Mises também foi apoiado e trabalhou em conjunto com admiradores do livre mercado e libertários. Desde sua origem em 1946 até sua morte, Mises era um membro da equipe de meio período da Foundation for Economic Education em Irvington-on-Hudson, Nova York; e ele foi, na década de 1950, um conselheiro econômico da National Association of Manufacturers (NAM), trabalhando com sua ala laissez-faire, que finalmente perdeu para a maré do estatismo “iluminado”.
Como um livre comerciante e um liberal clássico na tradição de Cobden, Bright e Spencer, Mises era um libertário que defendia a razão e a liberdade individual em questões pessoais e econômicas. Como um racionalista e um oponente do estatismo em todas as suas formas, Mises nunca se chamaria de “conservador”, mas sim de liberal no sentido do século XIX.
De fato, Mises era politicamente um radical do laissez-faire, que denunciava tarifas, restrições à imigração ou tentativas governamentais de impor a moralidade. Por outro lado, Mises era um acérrimo conservador cultural e sociológico, que atacou o igualitarismo, denunciou fortemente o feminismo político como uma faceta do socialismo. Em contraste com muitos críticos conservadores do capitalismo, Mises sustentou que a moralidade pessoal e a família nuclear eram essenciais e fomentadas por um sistema de capitalismo de livre mercado.

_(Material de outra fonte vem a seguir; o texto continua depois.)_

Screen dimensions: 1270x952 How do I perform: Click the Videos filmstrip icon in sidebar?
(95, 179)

A influência de Mises foi notável, considerando a impopularidade de suas visões epistemológicas e políticas. Seus alunos da década de 1920, mesmo aqueles que mais tarde se tornaram keynesianos, foram permanentemente marcados por uma visível influência misesiana. Esses alunos incluíam, além de Hayek e Robbins, Fritz Machlup, Gottfried von Haberler, Oskar Morgenstern, Alfred Schutz, Hugh Gaitskel I, Howard S. Ellis, John Van Sickle, e Eric Voegelin.

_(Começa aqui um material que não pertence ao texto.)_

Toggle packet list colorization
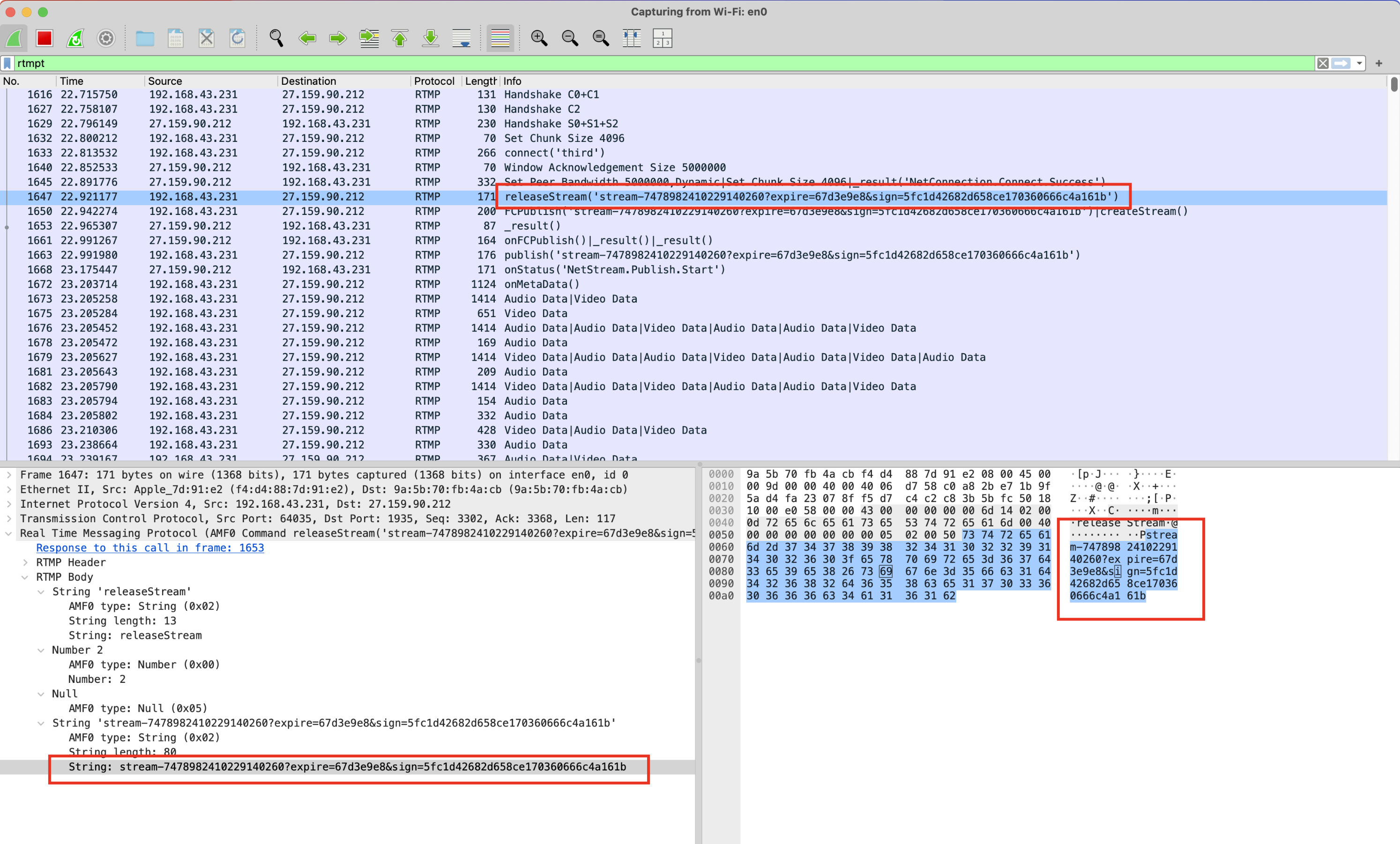 [499, 38]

Na França, o principal conselheiro econômico e monetário do general DeGaulle, que ajudou a tirar a França do socialismo, foi Jacques Rueff, um velho amigo e admirador de Mises. E parte do afastamento da Itália pós-Segunda Guerra Mundial do socialismo deveu-se ao seu presidente Luigi Einaudi, um distinto economista e amigo de longa data e colega de livre mercado de Mises. Nos Estados Unidos, Mises não teve tanta influência. Sob condições acadêmicas menos promissoras, seus alunos e admiradores incluíam Henry Hazlitt, Lawrence Fertig, Percy Greaves Jr., Bettina Bien Graeves, Hans F. Sennholz, William H. Peterson, Louis M. Spadaro, Israel M. Kirzner, Ralph Raico, George Reisman e Murray N. Rothbard. Mas Mises foi capaz de construir seguidores notavelmente fortes e leais entre empresários e outros não acadêmicos; seu enorme e complexo Human Action vendeu extraordinariamente bem desde o ano de sua publicação original.

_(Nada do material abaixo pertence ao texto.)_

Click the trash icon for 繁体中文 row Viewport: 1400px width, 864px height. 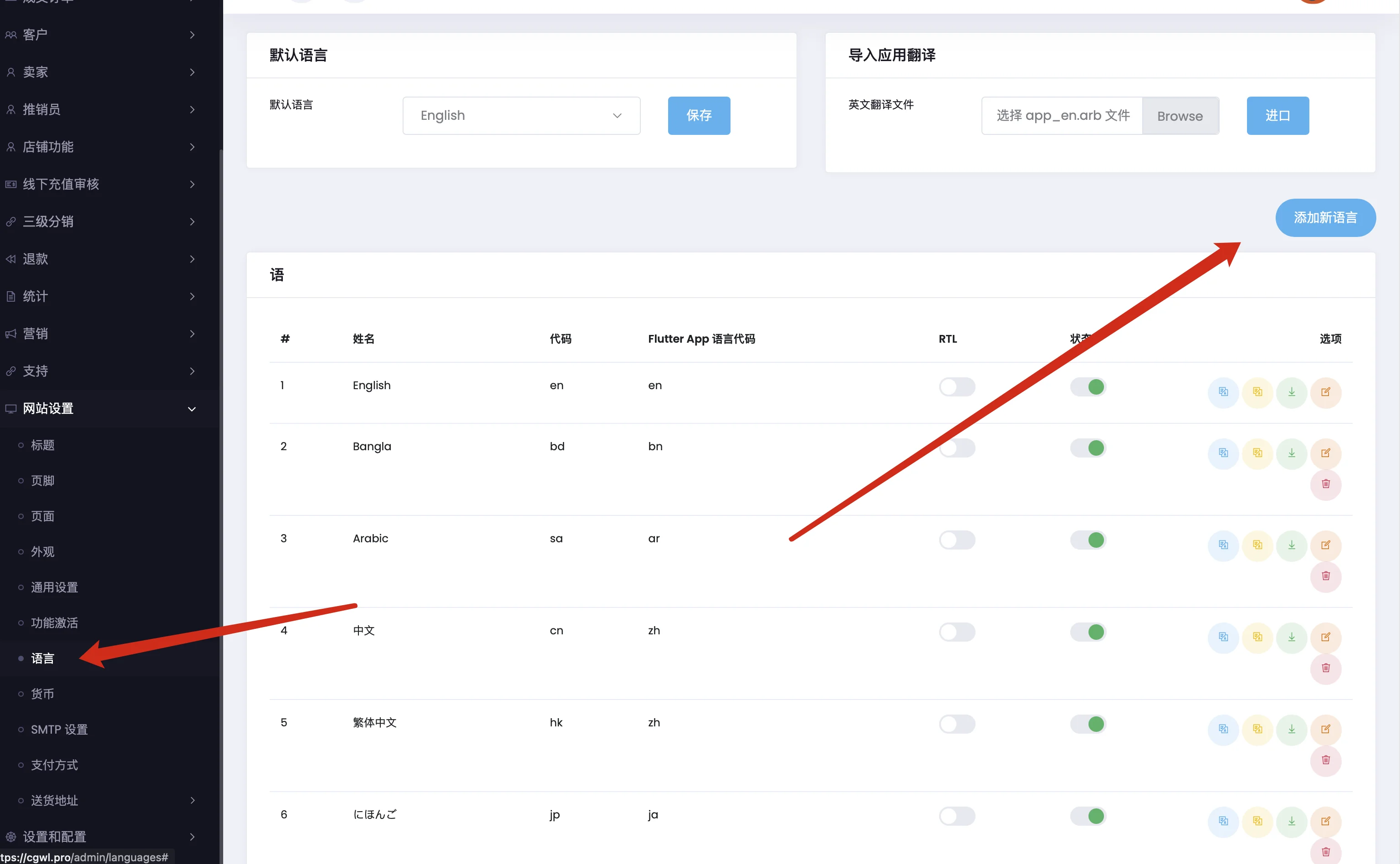tap(1326, 760)
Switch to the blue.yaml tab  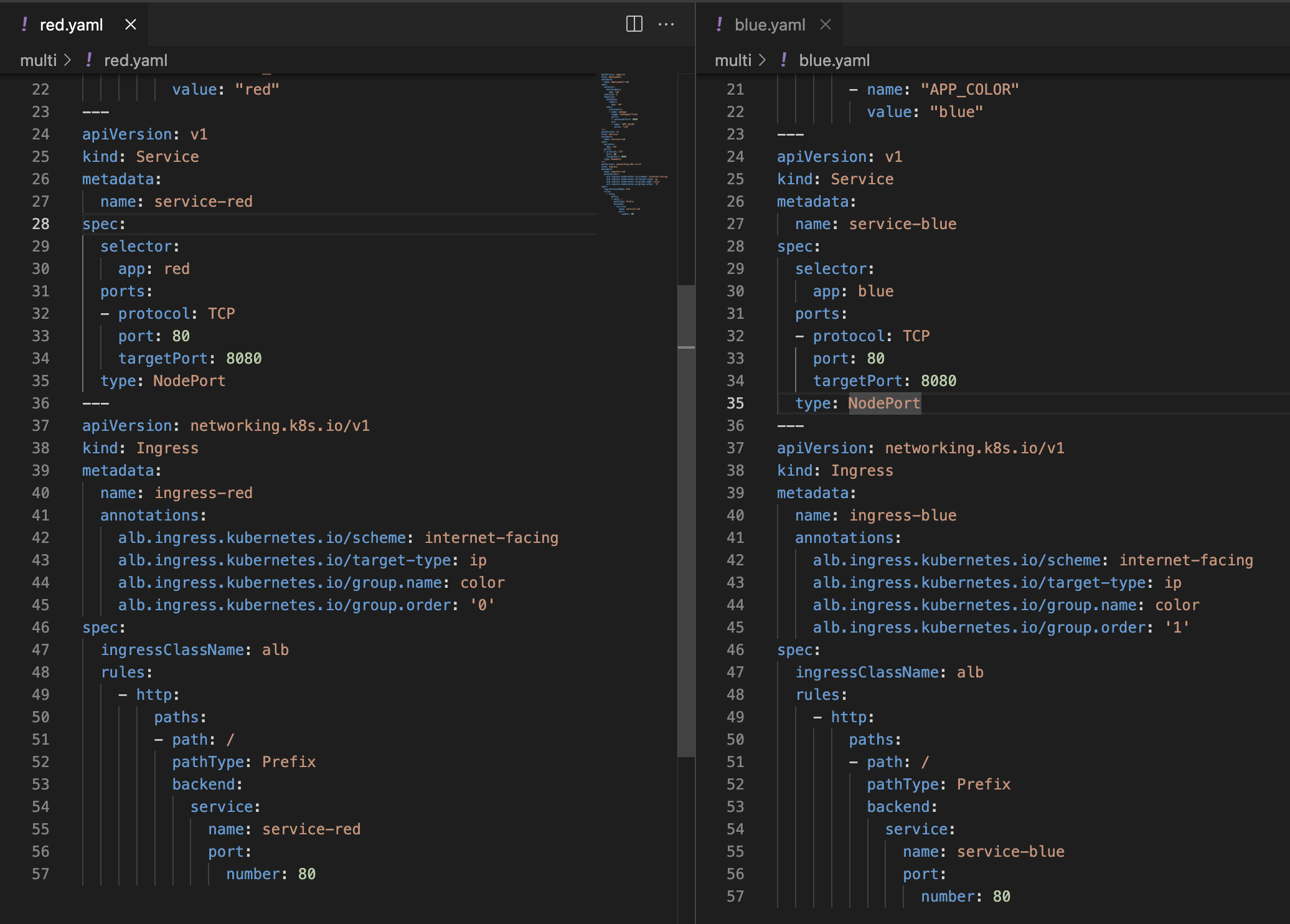pyautogui.click(x=770, y=25)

Desde a morte de Mises em Nova York, em 10 de outubro de 1973, aos 92 anos, a doutrina e a influência misesiana experimentaram um renascimento. O ano seguinte viu não apenas o Prêmio Nobel de Hayek pela teoria do ciclo misesiano, mas também a primeira de muitas conferências da Escola Austríaca nos Estados Unidos. Livros de Mises foram reimpressos e coleções de seus artigos traduzidas e publicadas. Cursos e programas em Economia Austríaca foram ministrados e estabelecidos em todo os Estados Unidos.
Assumindo a liderança neste renascimento de Mises e no estudo e expansão da doutrina misesiana está o Ludwig von Mises Institute, fundado por Llewellyn Rockwell Jr. em 1982 e sediado em Auburn, Alabama. O Mises Institute publica revistas e livros acadêmicos e oferece cursos de economia austríaca elementar, intermediária e avançada, que atraem um número crescente de estudantes e professores. Sem dúvida, o colapso do socialismo e o aumento da atratividade do livre mercado contribuíram muito para esse aumento de popularidade.